> What needs to be done:
Output every line of the records below as a JSON list of strings, with one string per line and blank lines omitted.

> Data lines:
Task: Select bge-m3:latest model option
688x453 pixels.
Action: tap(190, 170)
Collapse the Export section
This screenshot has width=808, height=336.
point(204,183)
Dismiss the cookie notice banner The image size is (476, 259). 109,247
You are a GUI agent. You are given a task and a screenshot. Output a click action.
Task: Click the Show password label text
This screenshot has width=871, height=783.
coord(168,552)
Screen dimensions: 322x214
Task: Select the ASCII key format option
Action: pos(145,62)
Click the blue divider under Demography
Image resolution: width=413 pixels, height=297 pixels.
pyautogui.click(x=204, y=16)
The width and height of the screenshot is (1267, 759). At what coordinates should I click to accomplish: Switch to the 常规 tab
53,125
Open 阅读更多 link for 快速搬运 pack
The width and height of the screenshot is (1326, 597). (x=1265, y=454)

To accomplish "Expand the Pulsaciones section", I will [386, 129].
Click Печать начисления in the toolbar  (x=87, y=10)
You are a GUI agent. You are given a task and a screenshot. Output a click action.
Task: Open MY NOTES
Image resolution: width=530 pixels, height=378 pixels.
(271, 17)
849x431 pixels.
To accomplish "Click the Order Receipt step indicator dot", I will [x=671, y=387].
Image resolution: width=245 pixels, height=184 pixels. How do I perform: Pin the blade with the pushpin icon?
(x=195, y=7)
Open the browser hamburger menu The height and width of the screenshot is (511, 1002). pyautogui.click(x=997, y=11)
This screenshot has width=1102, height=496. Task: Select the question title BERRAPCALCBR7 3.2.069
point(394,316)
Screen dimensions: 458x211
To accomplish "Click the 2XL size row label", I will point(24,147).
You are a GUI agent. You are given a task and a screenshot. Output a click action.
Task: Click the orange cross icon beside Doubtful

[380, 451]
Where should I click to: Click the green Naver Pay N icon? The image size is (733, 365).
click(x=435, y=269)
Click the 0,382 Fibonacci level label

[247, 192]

> Final answer:
[
  "Task: Select bge-m3:latest model option",
  "688x453 pixels.",
  "Action: tap(190, 170)",
  "Collapse the Export section",
  "This screenshot has width=808, height=336.",
  "point(204,183)",
  "Dismiss the cookie notice banner The image size is (476, 259). 109,247",
  "You are a GUI agent. You are given a task and a screenshot. Output a click action.",
  "Task: Click the Show password label text",
  "This screenshot has width=871, height=783.",
  "coord(168,552)",
  "Screen dimensions: 322x214",
  "Task: Select the ASCII key format option",
  "Action: pos(145,62)",
  "Click the blue divider under Demography",
  "Image resolution: width=413 pixels, height=297 pixels.",
  "pyautogui.click(x=204, y=16)",
  "The width and height of the screenshot is (1267, 759). At what coordinates should I click to accomplish: Switch to the 常规 tab",
  "53,125",
  "Open 阅读更多 link for 快速搬运 pack",
  "The width and height of the screenshot is (1326, 597). (x=1265, y=454)",
  "To accomplish \"Expand the Pulsaciones section\", I will [386, 129].",
  "Click Печать начисления in the toolbar  (x=87, y=10)",
  "You are a GUI agent. You are given a task and a screenshot. Output a click action.",
  "Task: Open MY NOTES",
  "Image resolution: width=530 pixels, height=378 pixels.",
  "(271, 17)",
  "849x431 pixels.",
  "To accomplish \"Click the Order Receipt step indicator dot\", I will [x=671, y=387].",
  "Image resolution: width=245 pixels, height=184 pixels. How do I perform: Pin the blade with the pushpin icon?",
  "(x=195, y=7)",
  "Open the browser hamburger menu The height and width of the screenshot is (511, 1002). pyautogui.click(x=997, y=11)",
  "This screenshot has width=1102, height=496. Task: Select the question title BERRAPCALCBR7 3.2.069",
  "point(394,316)",
  "Screen dimensions: 458x211",
  "To accomplish \"Click the 2XL size row label\", I will point(24,147).",
  "You are a GUI agent. You are given a task and a screenshot. Output a click action.",
  "Task: Click the orange cross icon beside Doubtful",
  "[380, 451]",
  "Where should I click to: Click the green Naver Pay N icon? The image size is (733, 365).",
  "click(x=435, y=269)",
  "Click the 0,382 Fibonacci level label",
  "[247, 192]"
]